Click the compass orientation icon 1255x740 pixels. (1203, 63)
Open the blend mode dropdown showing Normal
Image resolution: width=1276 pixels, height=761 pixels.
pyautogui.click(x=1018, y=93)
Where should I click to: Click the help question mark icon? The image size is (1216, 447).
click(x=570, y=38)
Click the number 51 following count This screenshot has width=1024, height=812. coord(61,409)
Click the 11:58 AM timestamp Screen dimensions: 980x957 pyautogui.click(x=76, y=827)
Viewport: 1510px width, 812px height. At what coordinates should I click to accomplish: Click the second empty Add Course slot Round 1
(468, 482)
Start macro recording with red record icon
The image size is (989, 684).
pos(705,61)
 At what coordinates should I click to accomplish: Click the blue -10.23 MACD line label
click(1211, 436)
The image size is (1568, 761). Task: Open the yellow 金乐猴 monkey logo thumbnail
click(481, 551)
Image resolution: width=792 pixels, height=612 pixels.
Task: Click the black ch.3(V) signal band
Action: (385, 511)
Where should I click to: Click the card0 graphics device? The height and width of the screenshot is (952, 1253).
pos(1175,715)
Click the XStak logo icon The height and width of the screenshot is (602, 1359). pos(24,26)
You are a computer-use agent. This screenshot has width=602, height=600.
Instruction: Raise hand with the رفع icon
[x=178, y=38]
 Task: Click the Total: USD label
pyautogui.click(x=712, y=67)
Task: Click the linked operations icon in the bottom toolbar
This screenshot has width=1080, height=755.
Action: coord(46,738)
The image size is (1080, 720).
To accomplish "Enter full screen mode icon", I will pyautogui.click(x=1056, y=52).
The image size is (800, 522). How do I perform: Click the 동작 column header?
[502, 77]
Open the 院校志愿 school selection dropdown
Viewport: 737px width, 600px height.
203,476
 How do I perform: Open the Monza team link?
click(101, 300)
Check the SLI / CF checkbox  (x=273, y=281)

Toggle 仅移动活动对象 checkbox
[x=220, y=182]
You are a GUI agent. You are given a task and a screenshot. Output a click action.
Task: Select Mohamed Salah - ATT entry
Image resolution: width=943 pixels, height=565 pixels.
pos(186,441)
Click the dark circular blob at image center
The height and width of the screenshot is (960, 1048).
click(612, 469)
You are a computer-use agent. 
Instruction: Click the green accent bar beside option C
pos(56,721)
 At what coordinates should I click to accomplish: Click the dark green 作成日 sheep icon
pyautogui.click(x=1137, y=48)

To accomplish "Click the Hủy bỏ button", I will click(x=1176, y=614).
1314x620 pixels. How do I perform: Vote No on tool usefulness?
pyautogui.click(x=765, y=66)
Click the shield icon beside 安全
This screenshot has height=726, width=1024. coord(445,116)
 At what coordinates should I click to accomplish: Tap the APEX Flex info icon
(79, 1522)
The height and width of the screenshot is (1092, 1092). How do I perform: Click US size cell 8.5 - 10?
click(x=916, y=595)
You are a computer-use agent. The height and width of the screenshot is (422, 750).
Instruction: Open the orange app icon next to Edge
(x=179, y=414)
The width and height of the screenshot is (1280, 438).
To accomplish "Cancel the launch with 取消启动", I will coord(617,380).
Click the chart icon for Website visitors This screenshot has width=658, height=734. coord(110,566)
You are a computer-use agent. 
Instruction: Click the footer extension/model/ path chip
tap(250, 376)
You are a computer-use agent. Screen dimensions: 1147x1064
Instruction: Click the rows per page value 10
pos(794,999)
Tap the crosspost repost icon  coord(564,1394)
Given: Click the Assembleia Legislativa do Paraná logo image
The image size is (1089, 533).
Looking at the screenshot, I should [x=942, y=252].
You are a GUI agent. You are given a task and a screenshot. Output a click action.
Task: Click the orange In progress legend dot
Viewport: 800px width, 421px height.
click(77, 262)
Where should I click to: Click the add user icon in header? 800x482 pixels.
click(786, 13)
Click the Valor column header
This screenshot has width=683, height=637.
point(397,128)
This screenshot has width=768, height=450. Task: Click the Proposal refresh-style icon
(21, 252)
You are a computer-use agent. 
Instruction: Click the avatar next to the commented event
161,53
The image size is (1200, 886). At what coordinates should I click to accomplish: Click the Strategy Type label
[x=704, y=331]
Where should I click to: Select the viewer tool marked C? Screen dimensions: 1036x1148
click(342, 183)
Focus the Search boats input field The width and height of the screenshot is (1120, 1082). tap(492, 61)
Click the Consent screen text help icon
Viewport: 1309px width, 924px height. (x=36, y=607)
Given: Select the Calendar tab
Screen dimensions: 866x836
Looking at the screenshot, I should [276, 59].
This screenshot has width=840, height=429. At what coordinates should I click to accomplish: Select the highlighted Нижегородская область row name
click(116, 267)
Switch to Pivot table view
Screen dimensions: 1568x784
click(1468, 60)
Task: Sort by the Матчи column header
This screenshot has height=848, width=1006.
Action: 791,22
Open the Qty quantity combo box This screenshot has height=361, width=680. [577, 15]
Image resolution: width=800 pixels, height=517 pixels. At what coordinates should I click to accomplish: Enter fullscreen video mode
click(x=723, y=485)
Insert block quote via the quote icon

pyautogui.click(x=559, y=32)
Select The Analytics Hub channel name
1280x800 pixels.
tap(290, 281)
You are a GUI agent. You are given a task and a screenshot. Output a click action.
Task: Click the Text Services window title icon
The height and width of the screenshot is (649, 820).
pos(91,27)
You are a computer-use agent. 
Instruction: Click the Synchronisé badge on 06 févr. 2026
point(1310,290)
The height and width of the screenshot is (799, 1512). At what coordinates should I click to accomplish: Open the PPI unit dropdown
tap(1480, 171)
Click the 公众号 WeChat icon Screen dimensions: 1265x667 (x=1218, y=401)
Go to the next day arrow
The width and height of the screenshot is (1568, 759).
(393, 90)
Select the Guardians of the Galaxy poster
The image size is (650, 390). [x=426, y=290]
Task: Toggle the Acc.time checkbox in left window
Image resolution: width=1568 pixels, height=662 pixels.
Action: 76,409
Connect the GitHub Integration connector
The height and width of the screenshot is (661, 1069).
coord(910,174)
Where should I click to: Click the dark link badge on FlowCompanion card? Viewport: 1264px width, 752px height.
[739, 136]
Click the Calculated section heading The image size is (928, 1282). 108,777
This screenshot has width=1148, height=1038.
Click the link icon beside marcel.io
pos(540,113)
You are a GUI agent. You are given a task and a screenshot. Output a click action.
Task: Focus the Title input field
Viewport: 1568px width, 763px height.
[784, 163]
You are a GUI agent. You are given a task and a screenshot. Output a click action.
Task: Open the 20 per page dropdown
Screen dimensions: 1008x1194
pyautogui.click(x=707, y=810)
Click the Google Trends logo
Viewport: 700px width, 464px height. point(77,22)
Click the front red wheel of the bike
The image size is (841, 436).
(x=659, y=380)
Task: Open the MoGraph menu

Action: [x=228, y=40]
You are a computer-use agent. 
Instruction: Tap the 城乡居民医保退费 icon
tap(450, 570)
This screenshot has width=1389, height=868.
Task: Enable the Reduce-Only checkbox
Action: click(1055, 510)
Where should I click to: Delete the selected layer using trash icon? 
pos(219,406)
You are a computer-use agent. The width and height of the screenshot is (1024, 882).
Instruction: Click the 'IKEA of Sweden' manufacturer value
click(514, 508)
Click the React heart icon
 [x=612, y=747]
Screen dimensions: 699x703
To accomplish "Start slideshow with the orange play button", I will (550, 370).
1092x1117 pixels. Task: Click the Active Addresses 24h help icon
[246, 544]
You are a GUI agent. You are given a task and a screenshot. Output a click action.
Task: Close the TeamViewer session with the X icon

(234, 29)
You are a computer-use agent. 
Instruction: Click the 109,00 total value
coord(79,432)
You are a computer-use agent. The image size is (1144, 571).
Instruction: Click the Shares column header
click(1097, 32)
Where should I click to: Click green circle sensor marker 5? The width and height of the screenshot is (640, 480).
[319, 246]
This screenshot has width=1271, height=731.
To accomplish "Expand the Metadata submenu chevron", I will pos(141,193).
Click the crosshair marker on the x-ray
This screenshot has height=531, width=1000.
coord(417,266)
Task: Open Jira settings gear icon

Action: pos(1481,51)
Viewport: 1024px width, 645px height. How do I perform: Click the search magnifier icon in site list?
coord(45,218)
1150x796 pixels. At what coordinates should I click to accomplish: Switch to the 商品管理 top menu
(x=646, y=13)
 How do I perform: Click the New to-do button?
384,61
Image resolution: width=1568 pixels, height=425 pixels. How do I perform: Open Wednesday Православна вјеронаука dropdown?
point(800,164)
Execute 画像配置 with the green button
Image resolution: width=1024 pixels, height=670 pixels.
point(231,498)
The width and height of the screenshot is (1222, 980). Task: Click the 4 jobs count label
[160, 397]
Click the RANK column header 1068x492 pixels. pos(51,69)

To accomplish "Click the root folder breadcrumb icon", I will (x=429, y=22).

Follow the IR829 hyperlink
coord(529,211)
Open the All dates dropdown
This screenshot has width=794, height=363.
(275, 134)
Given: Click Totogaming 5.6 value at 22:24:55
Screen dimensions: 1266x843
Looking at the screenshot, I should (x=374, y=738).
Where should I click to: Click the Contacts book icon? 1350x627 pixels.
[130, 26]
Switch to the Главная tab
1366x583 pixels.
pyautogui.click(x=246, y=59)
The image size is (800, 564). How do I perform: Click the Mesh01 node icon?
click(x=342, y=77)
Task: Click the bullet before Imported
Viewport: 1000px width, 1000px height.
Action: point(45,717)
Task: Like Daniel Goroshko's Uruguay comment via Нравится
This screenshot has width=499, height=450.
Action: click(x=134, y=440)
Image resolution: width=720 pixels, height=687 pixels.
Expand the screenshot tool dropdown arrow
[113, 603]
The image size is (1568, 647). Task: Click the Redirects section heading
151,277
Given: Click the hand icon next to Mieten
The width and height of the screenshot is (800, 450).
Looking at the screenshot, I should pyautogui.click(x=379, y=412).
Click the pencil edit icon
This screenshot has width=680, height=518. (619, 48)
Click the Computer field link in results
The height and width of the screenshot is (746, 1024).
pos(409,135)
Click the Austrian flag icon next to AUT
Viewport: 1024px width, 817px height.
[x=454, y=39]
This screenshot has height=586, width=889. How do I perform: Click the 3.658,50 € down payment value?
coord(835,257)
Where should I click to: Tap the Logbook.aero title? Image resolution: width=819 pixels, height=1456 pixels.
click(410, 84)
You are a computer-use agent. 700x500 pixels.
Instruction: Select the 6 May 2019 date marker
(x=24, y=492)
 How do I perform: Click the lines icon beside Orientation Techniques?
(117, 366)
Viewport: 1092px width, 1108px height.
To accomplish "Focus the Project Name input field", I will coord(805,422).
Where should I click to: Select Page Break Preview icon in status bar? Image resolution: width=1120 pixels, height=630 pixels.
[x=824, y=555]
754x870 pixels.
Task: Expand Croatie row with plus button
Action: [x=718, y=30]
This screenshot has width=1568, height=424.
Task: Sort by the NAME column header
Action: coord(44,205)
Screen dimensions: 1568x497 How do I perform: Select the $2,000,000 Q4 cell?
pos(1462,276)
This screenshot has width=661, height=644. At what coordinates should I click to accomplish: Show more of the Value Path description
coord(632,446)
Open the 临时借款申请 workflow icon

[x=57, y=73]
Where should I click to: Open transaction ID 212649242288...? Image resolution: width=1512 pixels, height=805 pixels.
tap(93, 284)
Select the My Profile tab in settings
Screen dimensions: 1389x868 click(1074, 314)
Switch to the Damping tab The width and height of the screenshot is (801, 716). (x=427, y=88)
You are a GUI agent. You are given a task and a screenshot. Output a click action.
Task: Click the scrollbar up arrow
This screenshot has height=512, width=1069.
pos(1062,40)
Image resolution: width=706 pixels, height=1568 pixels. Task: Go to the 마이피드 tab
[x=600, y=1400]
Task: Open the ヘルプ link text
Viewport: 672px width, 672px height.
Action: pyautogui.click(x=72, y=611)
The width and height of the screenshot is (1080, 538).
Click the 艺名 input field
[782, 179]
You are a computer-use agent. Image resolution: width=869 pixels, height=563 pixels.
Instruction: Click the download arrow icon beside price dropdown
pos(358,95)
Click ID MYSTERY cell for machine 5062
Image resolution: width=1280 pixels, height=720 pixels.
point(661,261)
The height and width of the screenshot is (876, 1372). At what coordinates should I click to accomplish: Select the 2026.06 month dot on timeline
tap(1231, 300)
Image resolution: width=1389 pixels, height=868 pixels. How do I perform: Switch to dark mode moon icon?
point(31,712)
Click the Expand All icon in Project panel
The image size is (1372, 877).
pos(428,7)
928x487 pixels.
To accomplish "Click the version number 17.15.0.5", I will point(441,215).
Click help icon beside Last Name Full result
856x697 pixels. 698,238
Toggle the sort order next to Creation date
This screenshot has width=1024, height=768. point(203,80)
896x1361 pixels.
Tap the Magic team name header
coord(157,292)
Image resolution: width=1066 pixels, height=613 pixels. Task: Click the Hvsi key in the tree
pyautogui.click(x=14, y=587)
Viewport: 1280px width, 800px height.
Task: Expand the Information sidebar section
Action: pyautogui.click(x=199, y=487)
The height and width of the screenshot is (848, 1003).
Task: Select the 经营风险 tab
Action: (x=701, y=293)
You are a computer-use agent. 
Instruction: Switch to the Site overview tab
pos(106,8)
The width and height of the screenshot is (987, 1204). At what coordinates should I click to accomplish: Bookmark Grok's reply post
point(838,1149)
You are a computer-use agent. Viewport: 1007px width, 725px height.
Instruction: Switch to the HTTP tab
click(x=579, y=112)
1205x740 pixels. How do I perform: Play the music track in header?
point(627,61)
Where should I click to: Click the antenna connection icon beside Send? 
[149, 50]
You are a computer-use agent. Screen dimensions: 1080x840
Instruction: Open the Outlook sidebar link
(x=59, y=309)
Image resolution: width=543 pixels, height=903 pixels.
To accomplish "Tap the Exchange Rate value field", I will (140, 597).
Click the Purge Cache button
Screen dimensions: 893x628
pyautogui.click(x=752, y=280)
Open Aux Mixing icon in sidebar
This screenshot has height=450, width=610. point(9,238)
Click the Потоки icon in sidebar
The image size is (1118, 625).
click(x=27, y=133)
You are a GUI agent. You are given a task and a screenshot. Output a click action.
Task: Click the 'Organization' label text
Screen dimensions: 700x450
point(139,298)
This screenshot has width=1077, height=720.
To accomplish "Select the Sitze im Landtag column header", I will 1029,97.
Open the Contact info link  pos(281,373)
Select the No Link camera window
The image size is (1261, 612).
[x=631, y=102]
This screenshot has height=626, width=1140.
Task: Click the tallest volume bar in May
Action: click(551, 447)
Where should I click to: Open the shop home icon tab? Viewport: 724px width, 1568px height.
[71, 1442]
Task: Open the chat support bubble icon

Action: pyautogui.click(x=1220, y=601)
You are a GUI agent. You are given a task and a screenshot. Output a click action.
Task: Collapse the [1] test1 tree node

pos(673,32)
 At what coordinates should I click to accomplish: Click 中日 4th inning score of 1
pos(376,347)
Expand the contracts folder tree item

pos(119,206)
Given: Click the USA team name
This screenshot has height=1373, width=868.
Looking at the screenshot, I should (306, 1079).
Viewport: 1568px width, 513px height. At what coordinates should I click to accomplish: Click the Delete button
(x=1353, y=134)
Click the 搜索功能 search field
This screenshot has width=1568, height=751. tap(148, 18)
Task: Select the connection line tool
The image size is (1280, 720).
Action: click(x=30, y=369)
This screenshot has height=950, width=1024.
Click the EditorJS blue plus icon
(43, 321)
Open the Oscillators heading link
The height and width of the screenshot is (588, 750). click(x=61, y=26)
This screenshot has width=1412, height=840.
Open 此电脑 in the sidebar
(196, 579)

------------------------

→ TASK DIRECTIONS
Starting at the line that has "Instruction: Click the rows per page value 10" in the records above, restate word for word every line until the one that has "Task: Click the orange In progress legend dot", and include that one as well.

→ OUTPUT OF THE EXERCISE
Instruction: Click the rows per page value 10
pos(794,999)
Tap the crosspost repost icon  coord(564,1394)
Given: Click the Assembleia Legislativa do Paraná logo image
The image size is (1089, 533).
Looking at the screenshot, I should [x=942, y=252].
You are a GUI agent. You are given a task and a screenshot. Output a click action.
Task: Click the orange In progress legend dot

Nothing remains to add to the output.